Sarah Harper neuRealities
Sarah Harper, article co-author and Mau's direct supervisor as manager of AI and Automation at Mayo Clinic Health System

“Dr. Garg works really quickly, he’s very effective with results and Brayden has been able to keep up with that, which is pretty awesome,” says Dr. Rahul Gomes, associate professor and interim chair of the computer science department at 91, who served as Mau’s faculty advisor and a co-author of the article. “That’s why we were able to have this paper out in such short time.”

Rahul Gomes
Dr. Rahul Gomes, article co-author and associate professor and interim chair of the 91 computer science department

Other projects Mau is involved in are progressing toward publication. His paper on the approach used in the first phase of the Colon-Pilot project, known as knowledge distillation, is being submitted to Mayo Clinic Proceedings, a peer-reviewed medical journal sponsored by Mayo Clinic and authored by physicians worldwide.

Brayden Mau AI in GI poster for Mayo Clinic research
Brayden Mau has made a number of poster presentations during his time with Mayo Clinic Health System

Mau worked with Dr. David Blair, Mayo Clinic’s regional division chair for family medicine in northwest Wisconsin, to develop a large language model that reformats patient education information into a version that is personalized to individual patient needs. The paper they collaborated on is being reviewed by Applied Clinical Informatics, a journal serving health informatics and health information technology practitioners and executives.

He has also worked with Dr.
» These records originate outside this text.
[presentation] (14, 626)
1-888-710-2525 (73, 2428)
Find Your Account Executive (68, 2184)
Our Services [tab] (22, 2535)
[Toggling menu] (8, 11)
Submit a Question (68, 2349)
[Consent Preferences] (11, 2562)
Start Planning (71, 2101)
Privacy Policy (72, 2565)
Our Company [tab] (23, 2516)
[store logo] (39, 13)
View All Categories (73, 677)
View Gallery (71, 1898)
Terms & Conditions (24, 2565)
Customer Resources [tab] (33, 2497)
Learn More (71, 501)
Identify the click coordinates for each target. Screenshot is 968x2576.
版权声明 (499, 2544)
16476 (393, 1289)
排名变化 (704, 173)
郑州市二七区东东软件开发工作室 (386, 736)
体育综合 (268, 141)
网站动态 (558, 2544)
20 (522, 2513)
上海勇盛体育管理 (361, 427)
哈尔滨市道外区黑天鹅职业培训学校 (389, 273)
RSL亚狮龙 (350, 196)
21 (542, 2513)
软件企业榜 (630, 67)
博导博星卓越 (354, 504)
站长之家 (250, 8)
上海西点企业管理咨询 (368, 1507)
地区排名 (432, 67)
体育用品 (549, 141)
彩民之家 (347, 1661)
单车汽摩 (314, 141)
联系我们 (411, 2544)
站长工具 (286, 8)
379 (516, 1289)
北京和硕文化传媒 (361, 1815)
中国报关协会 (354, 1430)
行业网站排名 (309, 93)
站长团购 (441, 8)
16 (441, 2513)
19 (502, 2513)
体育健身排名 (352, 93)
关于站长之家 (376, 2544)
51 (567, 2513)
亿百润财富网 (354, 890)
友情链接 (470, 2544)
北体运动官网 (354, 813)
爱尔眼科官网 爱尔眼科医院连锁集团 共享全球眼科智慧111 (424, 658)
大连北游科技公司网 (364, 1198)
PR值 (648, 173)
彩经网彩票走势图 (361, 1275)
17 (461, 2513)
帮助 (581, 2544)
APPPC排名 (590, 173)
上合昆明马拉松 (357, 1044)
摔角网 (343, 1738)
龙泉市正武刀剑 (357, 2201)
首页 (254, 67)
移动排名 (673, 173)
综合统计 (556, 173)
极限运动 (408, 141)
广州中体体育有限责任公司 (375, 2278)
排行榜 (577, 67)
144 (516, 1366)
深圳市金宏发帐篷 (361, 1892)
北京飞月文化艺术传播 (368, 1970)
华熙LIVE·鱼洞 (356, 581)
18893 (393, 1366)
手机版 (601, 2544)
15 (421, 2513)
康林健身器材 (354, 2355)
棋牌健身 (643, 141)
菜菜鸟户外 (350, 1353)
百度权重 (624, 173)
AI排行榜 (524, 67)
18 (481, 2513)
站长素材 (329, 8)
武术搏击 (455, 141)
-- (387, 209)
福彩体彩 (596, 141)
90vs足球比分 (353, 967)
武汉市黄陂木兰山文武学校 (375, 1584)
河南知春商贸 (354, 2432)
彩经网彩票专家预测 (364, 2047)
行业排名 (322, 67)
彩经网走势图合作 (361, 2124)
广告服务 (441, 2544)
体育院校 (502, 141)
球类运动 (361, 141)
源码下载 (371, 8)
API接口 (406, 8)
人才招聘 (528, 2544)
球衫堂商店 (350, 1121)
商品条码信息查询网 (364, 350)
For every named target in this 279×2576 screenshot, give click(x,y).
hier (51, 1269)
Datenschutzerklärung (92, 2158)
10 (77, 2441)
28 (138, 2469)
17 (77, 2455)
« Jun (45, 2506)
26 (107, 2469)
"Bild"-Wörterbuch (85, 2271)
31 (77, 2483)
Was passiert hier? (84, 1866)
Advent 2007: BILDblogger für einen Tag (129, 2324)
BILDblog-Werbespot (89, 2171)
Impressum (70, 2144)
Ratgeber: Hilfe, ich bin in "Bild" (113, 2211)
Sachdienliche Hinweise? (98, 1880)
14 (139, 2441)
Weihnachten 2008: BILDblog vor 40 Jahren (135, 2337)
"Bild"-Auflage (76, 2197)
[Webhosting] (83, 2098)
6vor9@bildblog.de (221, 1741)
Indrani Sen, a vascular and endovascular surgeon at Mayo Clinic in Eau Claire and La Crosse, to use natural language processing and machine learning to improve detection of abdominal aortic aneurisms in a clinical setting.

“I think (Brayden) is your ideal job candidate,” Harper says. “He understands in the context of the problem the team is trying to solve, and he understands where his gifts can be most helpful.”

In addition to juggling projects, Mau has been training the next interns who will continue the work once his internship ends in early May. Mau, having found a passion for healthcare, hopes his work leads to a permanent role on the team at Mayo Clinic.

“I really love the fact you can see what you’re doing every day, helping patients and clinicians,” Mau says. “It’s a lot more fulfilling when you can see the benefits more clearly because you’re helping people every single day with what you do.”